Europe's Central Bank Sees Slow U.S. Growth

BERLIN -- European Central Bank chief economist Otmar Issing was quoted Monday as saying a "double dip" in the U.S. economy could not be ruled out but that continued slow growth was more likely.

"I share the view of the [U.S.] Fed that a double dip cannot be ruled out but that the chances of that are much lower than continued slow growth," Issing was quoted is saying in an interview with Handelsblatt newspaper.

A version of the interview was first published on Handelsblatt's web site on Sunday night.

Issing was quoted as saying financial market volatility made the current situation more fragile but it should not be assumed that share price declines would lead to a crisis in the broader economy.

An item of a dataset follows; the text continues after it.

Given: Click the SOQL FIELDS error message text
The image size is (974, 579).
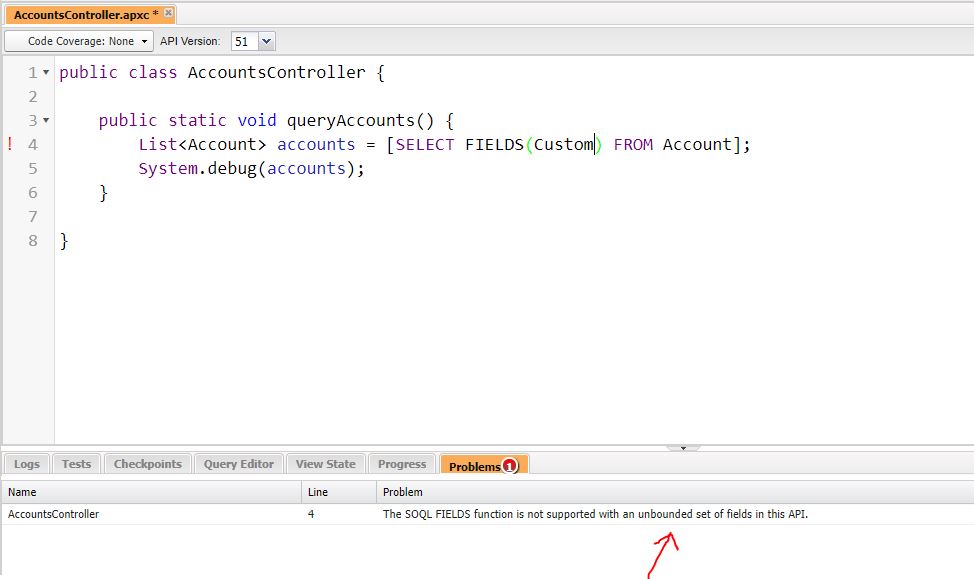Looking at the screenshot, I should click(x=595, y=513).
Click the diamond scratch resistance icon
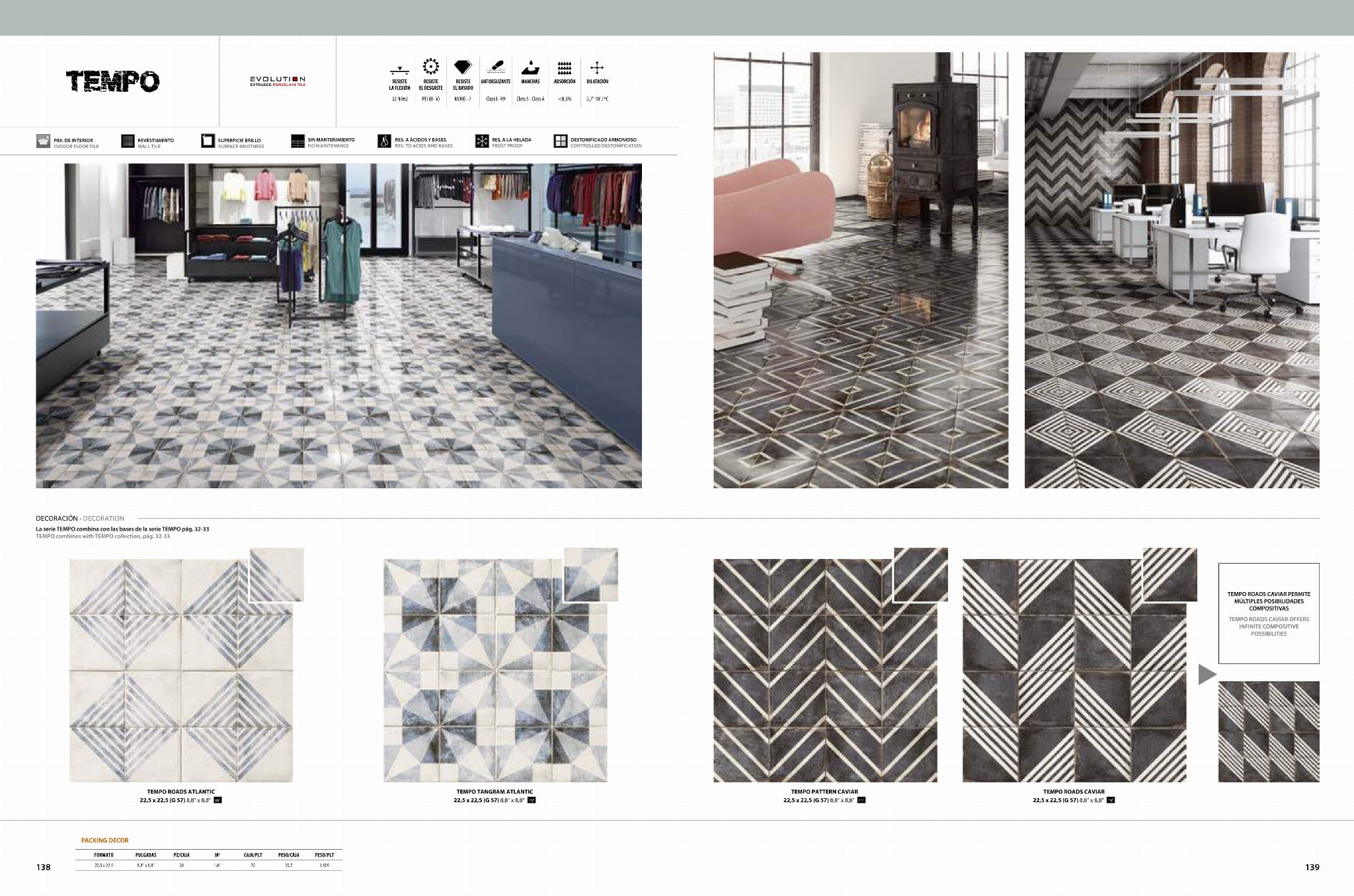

"There is no reason to panic. The markets must find their balance," Issing said. But he also said the job of policy-makers at the moment was "to restore lost trust."

His comments come two days before the U.S. Federal Reserve's policy-making open market committee is due to meet to discuss interest rates. Most analysts expect the U.S. central bank to leave its key Fed funds rate unchanged at 1.75 percent.

Issing said the recent downward revision in U.S. gross domestic product data "unusual and worrying in its size."

But the correction should have little influence on ECB decision making, he said. "The revisions mainly affect the past.

"For this year it was obvious that the high first quarter growth in the U.S., coming mainly from the inventory cycle, would not continue as it was," he said.

Recent share market declines probably would have some negative influence on consumption but the question remained how large.

"Consumer confidence has not collapsed. After an improvement in the early months of this year, it weakened again somewhat. Now we have to have a new orientation. That is a consequence of uncertainty," he said.

Issing said he saw no risk of deflation in the euro zone following sharp falls on stock markets.

"If one means by deflation a sustained period of negative price developments, then I see absolutely no indication that this could happen in the euro zone," Issing was quoted as saying, adding that the ECB would not be influenced by unfounded fears of either inflation or deflation.

Issing said an important goal of monetary policy should be to insure that a bubble economy does not develop in the first place. "That is the most important lesson that central banks can draw from Japan's case."

Issing played down the significance of the sharp slowdown in June M3 money supply growth, saying it was only a single month's data. But he added that there was no immediate inflation danger signalled by money supply indicators.